Parents ‘must pay’ for sports teams at Kent school

Parents 'must pay' for sports teams at Kent school

A Kent headteacher has told parents they will need to pay for their child to be part of the school’s sports team due to budget cuts.

Lee Hunter, head at Sir Roger Manwood’s School in Sandwich (pictured), wrote to parents to say the school had lost almost £700 funding per pupil over the past five years and could not continue “as we have in the past”.

He said that on top of measures already taken to ease the effects of the cuts, parents would “have to pay” if their child was in a sports squad. An enrichment programme would also be removed and A-level class sizes increased.

He urged parents to write to the chancellor, the education secretary, and their local MP to combat rhetoric that “the core education budget is the highest it has ever been”.

The letter comes as Meg Hillier, chair of the public accounts committee, said on Wednesday the government was under a “collective delusion” about the further savings schools were expected to make.
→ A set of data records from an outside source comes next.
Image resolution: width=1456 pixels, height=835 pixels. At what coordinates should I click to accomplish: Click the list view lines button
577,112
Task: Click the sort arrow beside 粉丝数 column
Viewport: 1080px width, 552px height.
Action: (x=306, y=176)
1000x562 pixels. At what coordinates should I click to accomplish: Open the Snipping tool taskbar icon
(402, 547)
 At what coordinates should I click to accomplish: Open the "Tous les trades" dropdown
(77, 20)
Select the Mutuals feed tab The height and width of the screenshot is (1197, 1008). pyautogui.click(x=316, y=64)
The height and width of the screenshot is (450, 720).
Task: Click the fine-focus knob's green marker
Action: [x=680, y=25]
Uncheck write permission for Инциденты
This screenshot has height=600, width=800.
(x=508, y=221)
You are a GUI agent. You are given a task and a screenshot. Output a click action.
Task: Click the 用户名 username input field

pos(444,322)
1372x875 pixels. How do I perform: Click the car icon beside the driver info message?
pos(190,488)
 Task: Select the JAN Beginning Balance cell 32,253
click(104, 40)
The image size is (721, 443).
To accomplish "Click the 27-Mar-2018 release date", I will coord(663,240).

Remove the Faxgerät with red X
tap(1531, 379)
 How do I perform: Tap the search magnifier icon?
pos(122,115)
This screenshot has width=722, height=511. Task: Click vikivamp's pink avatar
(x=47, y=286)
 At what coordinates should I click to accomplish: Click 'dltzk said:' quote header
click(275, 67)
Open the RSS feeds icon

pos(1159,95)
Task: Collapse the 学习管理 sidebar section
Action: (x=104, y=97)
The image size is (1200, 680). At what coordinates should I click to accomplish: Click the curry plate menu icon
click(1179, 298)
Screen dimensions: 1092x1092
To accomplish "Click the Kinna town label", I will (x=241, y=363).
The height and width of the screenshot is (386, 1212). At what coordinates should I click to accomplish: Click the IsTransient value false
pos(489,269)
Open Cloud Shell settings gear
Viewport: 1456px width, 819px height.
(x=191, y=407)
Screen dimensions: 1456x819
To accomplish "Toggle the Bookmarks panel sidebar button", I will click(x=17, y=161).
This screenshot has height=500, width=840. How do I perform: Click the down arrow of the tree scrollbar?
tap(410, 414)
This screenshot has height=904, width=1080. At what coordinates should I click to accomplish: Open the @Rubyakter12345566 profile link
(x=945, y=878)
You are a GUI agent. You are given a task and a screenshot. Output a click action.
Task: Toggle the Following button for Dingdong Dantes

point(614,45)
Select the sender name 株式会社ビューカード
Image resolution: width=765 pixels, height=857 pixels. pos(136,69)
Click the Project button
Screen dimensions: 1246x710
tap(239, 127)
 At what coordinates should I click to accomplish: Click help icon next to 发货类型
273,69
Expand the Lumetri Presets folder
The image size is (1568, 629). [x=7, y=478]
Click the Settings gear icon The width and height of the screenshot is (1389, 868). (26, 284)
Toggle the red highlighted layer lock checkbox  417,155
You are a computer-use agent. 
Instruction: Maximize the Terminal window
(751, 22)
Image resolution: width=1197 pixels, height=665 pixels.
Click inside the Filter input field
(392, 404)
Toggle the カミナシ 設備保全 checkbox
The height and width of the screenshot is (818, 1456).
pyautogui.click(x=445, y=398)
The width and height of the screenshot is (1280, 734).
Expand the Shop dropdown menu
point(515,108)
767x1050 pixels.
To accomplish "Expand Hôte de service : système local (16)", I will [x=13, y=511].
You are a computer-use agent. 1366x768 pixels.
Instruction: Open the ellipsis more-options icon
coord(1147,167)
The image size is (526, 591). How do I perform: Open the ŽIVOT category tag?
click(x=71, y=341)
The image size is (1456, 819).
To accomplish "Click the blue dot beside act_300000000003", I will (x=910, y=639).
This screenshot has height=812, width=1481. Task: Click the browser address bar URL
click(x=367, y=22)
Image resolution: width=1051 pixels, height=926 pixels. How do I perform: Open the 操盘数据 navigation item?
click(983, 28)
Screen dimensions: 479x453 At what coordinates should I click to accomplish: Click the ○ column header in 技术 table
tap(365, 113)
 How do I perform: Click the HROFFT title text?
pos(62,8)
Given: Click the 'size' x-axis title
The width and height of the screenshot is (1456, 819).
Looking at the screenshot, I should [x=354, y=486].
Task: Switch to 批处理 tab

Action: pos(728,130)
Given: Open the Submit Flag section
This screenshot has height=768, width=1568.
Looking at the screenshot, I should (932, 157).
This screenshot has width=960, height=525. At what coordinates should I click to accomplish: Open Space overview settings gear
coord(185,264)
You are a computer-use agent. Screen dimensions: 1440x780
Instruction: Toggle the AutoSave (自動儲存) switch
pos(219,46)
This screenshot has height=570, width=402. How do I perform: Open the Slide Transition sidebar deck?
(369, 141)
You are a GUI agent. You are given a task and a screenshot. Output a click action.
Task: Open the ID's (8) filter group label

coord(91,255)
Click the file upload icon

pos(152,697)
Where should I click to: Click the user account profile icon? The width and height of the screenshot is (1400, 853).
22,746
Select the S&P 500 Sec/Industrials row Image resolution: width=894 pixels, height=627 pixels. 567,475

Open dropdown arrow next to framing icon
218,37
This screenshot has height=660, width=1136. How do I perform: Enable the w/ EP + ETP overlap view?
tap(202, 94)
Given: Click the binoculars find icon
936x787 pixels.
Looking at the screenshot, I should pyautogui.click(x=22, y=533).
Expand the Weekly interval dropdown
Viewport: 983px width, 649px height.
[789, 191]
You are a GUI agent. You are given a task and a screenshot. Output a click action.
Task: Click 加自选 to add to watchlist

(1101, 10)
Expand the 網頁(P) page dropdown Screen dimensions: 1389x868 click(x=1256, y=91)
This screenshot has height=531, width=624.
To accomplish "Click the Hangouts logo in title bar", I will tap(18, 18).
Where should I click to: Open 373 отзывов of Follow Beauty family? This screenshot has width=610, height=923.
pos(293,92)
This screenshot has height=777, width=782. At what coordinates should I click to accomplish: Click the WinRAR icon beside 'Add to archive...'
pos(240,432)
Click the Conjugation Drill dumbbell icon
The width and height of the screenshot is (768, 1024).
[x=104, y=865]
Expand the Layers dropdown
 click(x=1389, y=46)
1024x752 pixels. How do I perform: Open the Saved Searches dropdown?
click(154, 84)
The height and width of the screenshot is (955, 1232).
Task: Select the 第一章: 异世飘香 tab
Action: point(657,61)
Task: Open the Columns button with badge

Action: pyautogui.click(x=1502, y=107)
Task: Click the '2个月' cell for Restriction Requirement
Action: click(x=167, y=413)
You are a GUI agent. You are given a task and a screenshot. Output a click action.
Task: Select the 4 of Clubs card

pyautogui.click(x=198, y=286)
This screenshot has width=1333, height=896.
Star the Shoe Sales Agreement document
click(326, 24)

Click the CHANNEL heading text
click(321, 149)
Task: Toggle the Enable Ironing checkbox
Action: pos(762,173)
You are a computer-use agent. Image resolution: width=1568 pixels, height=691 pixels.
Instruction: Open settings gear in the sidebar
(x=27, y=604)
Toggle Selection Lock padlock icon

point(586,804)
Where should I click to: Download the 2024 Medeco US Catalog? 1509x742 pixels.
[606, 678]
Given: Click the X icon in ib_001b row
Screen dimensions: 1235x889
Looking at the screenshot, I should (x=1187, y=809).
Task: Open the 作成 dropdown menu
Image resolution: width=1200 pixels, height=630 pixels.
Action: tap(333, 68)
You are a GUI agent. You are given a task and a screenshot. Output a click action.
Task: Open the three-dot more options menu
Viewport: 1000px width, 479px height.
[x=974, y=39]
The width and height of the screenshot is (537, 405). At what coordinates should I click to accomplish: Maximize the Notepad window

A report from the committee, also released this week, found the Department for Education (DfE) had no way of identifying if the quality of education was suffering because of efficiency savings.

Government funding was insufficient for the sport teams to be comparable to independent schools without parents paying for it

In his letter, written to clarify “circulating rumours” about cuts to PE, Hunter laid out the reality of funding in his school since 2011.

About £440,000 earmarked for it as a specialist language, and maths and computing college had been removed; £273,000 special educational needs support had gone; and £1,000 lost for each sixth-former.

Annual staff pay rises, increases in national insurance and pension contributions, the introduction of the national living wage and apprenticeship levy, and new qualifications that needed new resources, had also increased costs, said the letter.

Parents would now need to pay for children to be in sports squads, as was the case “for after-school clubs in most primary schools”, Hunter said.

Government funding was insufficient for the sport teams to be “comparable to independent schools without parents paying for it”.

A spokesperson for Craig Mackinlay, Conservative MP for South Thanet, where the school is based, told Schools Week the MP had met with Hunter and was “fully aware of the school’s point of view”.

No one was asking the government to “u-turn” on its funding policy for schools, but “we need to consider why the school has felt the need to do this”.
A spokesperson for the DfE said the core schools budget had been protected since 2010, and school funding was at its “highest level on record” at more than £40 billion in 2016-17.

Under the planned national funding formula, Sir Roger Manwood’s would gain by 1 per cent, the spokesperson said.

A spokesperson for the Youth Sport Trust, a charity that campaigns for school sport and PE, said it was increasingly clear many schools were cutting back PE, especially at secondary school.

The government’s obesity plan says at least half an hour of exercise should take place in schools each day, she said.